In England there are just 600,000 empty houses out of a housing stock of 23.5m. The government incentivised local authorities to bring empty houses back into use. Councils can charge up to 50pc extra Council Tax on property that is left unoccupied and unfurnished for two years or more.

In Holland they have 190,000 vacant homes or just 2.5pc of the stock. They introduced initiatives to turn empty offices into residential homes.

In the US, some local jurisdictions have a vacant property registration law that requires owners to register their vacant property and pay a fee. The longer you are on the list, the more you pay.

In Scotland they can increase council tax by 100pc on certain properties which have been empty for one year or more.

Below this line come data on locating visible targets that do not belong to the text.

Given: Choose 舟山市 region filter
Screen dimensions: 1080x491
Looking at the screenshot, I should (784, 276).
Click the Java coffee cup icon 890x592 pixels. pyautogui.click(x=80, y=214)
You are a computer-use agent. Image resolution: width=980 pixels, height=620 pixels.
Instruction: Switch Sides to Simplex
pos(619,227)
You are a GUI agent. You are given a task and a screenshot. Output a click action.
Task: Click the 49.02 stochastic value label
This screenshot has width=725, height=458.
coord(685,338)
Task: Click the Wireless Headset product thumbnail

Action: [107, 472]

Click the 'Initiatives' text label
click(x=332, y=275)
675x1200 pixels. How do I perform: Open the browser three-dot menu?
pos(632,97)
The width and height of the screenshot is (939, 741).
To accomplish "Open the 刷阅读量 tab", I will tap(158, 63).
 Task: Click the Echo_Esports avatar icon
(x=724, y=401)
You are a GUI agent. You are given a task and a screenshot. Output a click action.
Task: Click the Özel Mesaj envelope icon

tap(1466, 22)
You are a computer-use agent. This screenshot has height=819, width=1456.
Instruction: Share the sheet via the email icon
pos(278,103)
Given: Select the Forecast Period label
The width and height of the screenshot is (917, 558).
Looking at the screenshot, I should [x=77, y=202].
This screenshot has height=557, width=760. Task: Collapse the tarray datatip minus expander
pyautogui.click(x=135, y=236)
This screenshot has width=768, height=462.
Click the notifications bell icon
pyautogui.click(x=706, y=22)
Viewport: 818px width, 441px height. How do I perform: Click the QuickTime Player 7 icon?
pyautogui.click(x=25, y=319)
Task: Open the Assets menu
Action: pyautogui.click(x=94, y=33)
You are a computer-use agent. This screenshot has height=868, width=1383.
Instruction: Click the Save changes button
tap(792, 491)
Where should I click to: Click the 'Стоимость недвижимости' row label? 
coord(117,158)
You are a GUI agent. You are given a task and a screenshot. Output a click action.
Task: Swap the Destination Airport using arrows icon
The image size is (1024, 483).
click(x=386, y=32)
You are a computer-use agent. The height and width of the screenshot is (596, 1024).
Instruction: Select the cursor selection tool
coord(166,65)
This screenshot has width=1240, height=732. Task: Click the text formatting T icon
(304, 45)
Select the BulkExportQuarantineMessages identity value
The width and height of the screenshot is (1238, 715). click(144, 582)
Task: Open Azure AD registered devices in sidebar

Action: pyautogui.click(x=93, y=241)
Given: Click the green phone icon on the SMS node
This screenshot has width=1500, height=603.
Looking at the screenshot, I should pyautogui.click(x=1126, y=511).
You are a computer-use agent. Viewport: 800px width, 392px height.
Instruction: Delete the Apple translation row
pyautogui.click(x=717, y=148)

In Ireland there are too many scattered vested interests which must be protected when it comes to solving the housing crisis. Property owners are one. Any initiative aimed at forcing a property owner to do anything is politically scuppered amid cries about how it would be unconstitutional.

We saw it with the ridiculous argument about upward-only rents on commercial properties at a time when small businesses were on their knees and the dole queues were full.

The problem with trying to solve the housing crisis in Ireland is the Government wants to do it without inconveniencing or alienating any particular group. You cannot make an omelette without cracking a few eggs.

The Government housing plan contains many useful and long overdue measures but it is presented as a win/win for everybody. Usually, that means a lose/lose for the taxpayer.

The overall new plan will deliver on new housing numbers or it won't. But even if it does, will anybody be able to judge whether it represented the best value for money? I doubt it.